Em condições naturais, peixes machos não produzem quantidades significativas de estrogênio e, consequentemente, tem baixíssimos níveis de gema na sua corrente sanguínea. Os pesquisadores observaram que os níveis de gema em peixes machos aumentavam à medida que os espécimes capturados viviam em habitats mais próximos das saídas de efluentes de estações de tratamento de esgotos.
Estudos posteriores demonstraram que a origem do problema eram os resíduos de contraceptivos presentes nos efluentes de esgoto tratado. Assim como foi observado nos sapos, esses resíduos hormonais produziam alterações no metabolismo dos peixes, tornando os animais feminilizados e sujeitos aos mesmos problemas de reprodução.

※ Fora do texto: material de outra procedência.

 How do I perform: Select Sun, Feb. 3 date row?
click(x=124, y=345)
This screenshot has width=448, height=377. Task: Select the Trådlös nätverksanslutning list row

A possibilidade de problemas semelhantes afetarem machos da espécie humana é bastante remota uma vez que o organismo humano é muito maior que o de peixes e de anfíbios – seria necessário o consumo de muitos milhares de litros de água para que o volume desses resíduos de contraceptivos atingisse uma quantidade significativa.
Entretanto, é sempre importante lembrarmos que não vivemos sozinhos no planeta. Todas as vidas animais e vegetais vivem em equilíbrio no meio ambiente – o desaparecimento ou a redução de uma população de peixes ou de anfíbios pode provocar o crescimento de uma outra população animal ou vegetal danosa para a espécie humana.
É fundamental que as pesquisas continuem a fim de entendermos cada vez melhor esses mecanismos. Também é importante que se desenvolvam melhores tecnologia de tratamento de efluentes e, acima de tudo, que se popularize cada vez mais a coleta e o tratamento dos esgotos em todo o mundo.
Os avanços na qualidade de vida que a humanidade conseguiu ao longo das últimas décadas por causa do desenvolvimento de importantes fármacos não pode, de maneira alguma, se voltar contra nós.
Esse estudo é sobre contraceptivo e sapos. Agora, se os estudos avançarem para outras espécies vegetais e animais e outras drogas entrarem, o estrago é muito maior. O uso de entorpecentes com certeza terá destino os esgotos. Seria essa a explicação de tantas crianças apresentarem deficiências de aprendizagem. Fico me perguntando?